* Task to carry out *
Pick up the article on the 2021 All-Big Ten Conference football team after its last line and keep writing it.

= 2021 All-Big Ten Conference football team =

American college football all-star team

The 2021 All-Big Ten Conference football team consists of American football players chosen as All-Big Ten Conference players for the 2021 Big Ten Conference football season. The conference recognizes two official All-Big Ten selectors: (1) the Big Ten conference coaches selected separate offensive and defensive units and named first-, second- and third-team players (the "Coaches" team); and (2) a panel of sports writers and broadcasters covering the Big Ten also selected offensive and defensive units and named first-, second- and third-team players (the "Media" team).

==Offensive selections==
===Quarterbacks===
- C. J. Stroud, Ohio State (Coaches-1; Media-1)
- Aidan O'Connell, Purdue (Coaches-2; Media-2)
- Cade McNamara, Michigan (Coaches-3; Media-3)

===Running backs===
- Kenneth Walker III, Michigan State (Coaches-1; Media-1)
- Hassan Haskins, Michigan (Coaches-1; Media-1)
- TreVeyon Henderson, Ohio State (Coaches-2; Media-2)
- Braelon Allen, Wisconsin (Coaches-2; Media-2)
- Chase Brown, Illinois (Coaches-3; Media-3)
- Blake Corum, Michigan (Coaches-3)
- Tyler Goodson, Iowa (Media-3)

===Wide receivers===
- David Bell, Purdue (Coaches-1; Media-1)
- Chris Olave, Ohio State (Coaches-1; Media-2)
- Jahan Dotson, Penn State (Coaches-2; Media-1)
- Garrett Wilson, Ohio State (Coaches-2; Media-2)
- Jayden Reed, Michigan State (Coaches-3; Media-3)
- Jaxon Smith-Njigba, Ohio State (Coaches-3; Media-3)

===Centers===
- Tyler Linderbaum, Iowa (Coaches-1; Media-1)
- John Michael Schmitz, Minnesota (Coaches-2; Media-3)
- Doug Kramer, Illinois (Coaches-2)
- Andrew Vastardis, Michigan (Media-2)
- Cam Jurgens, Nebraska (Coaches-3)

===Guards===
- Thayer Munford, Ohio State (Coaches-1; Media-1)
- Josh Seltzner, Wisconsin (Coaches-1; Media-2)
- Blaise Andries, Minnesota (Coaches-3; Media-1)
- Kyler Schott, Iowa (Coaches-2; Media-3)

* Record list *
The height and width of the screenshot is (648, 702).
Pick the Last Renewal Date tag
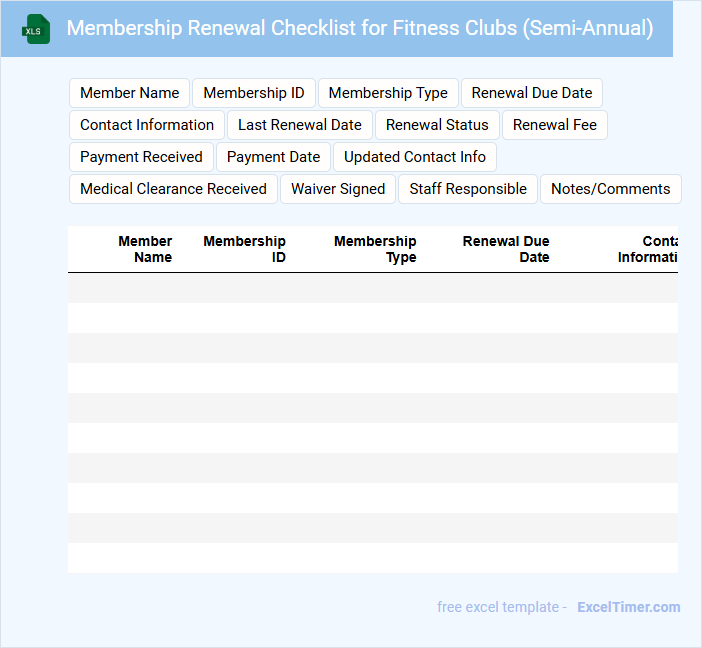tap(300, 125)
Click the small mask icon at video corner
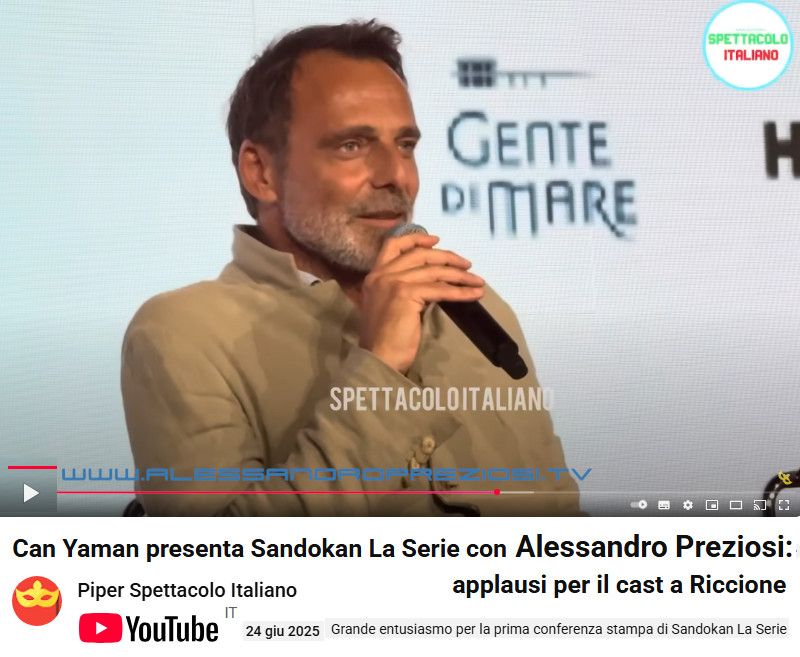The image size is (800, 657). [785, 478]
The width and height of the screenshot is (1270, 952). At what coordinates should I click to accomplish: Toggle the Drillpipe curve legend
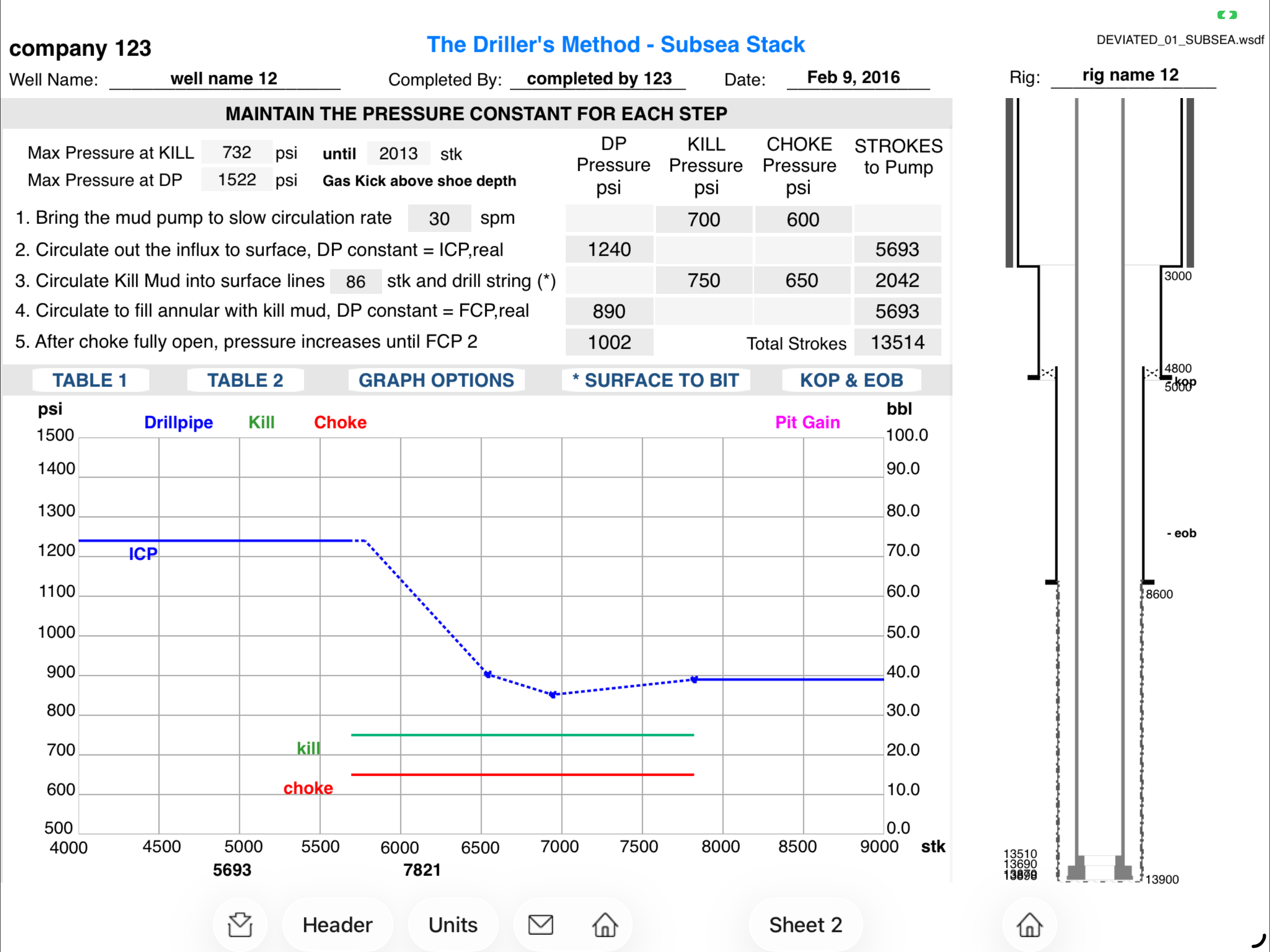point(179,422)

* Output for this task *
- Paris Johnson Jr., Ohio State (Coaches-2; Media-3)
- Zak Zinter, Michigan (Media-2)
- Conner Olson, Minnesota (Coaches-3)

===Tackles===
- Nicholas Petit-Frere, Ohio State (Coaches-1; Media-1)
- Daniel Faalele, Minnesota (Coaches-1; Media-3)
- Andrew Stueber, Michigan (Coaches-3; Media-1)
- Peter Skoronski, Northwestern (Coaches-2; Media-1)
- Logan Bruss, Wisconsin (Coaches-2; Media-2)
- Ryan Hayes, Michigan (Coaches-2)
- Dawand Jones, Ohio State (Coaches-3, Media-2)
- Tyler Beach, Wisconsin (Coaches-3)
- Rasheed Walker, Penn State (Media-3)

===Tight ends===
- Jake Ferguson, Wisconsin (Coaches-1; Media-2)
- Austin Allen, Nebraska (Coaches-2; Media-1)
- Sam LaPorta, Iowa (Coaches-3; Media-2)
- Peyton Hendershot, Indiana (Media-3)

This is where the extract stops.